◆ The task:
Repeat all the records exactly, omitting pictures.
_____
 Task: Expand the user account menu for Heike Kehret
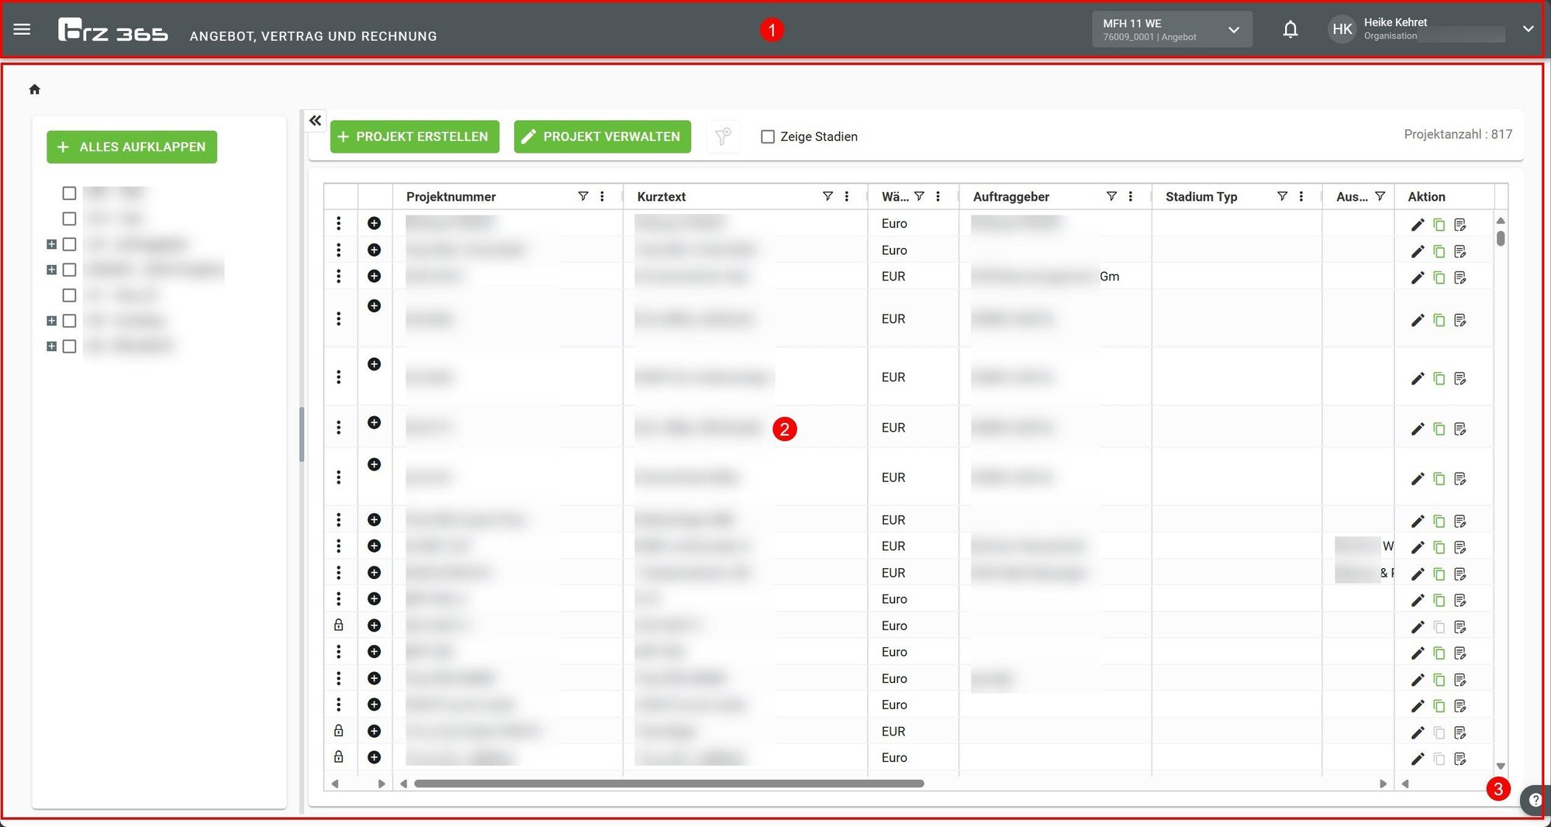tap(1527, 29)
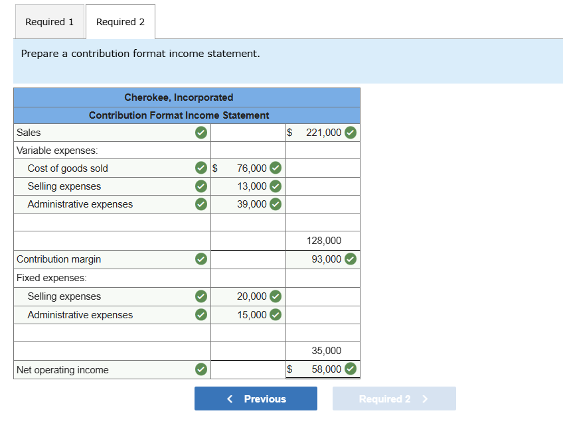Select the Required 2 tab
Viewport: 563px width, 431px height.
pos(120,22)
_____
◆ Solution to the exercise:
 Task: Expand the user account menu for Heike Kehret
tap(1527, 29)
Select the Required 2 tab
Viewport: 563px width, 431px height.
pos(120,22)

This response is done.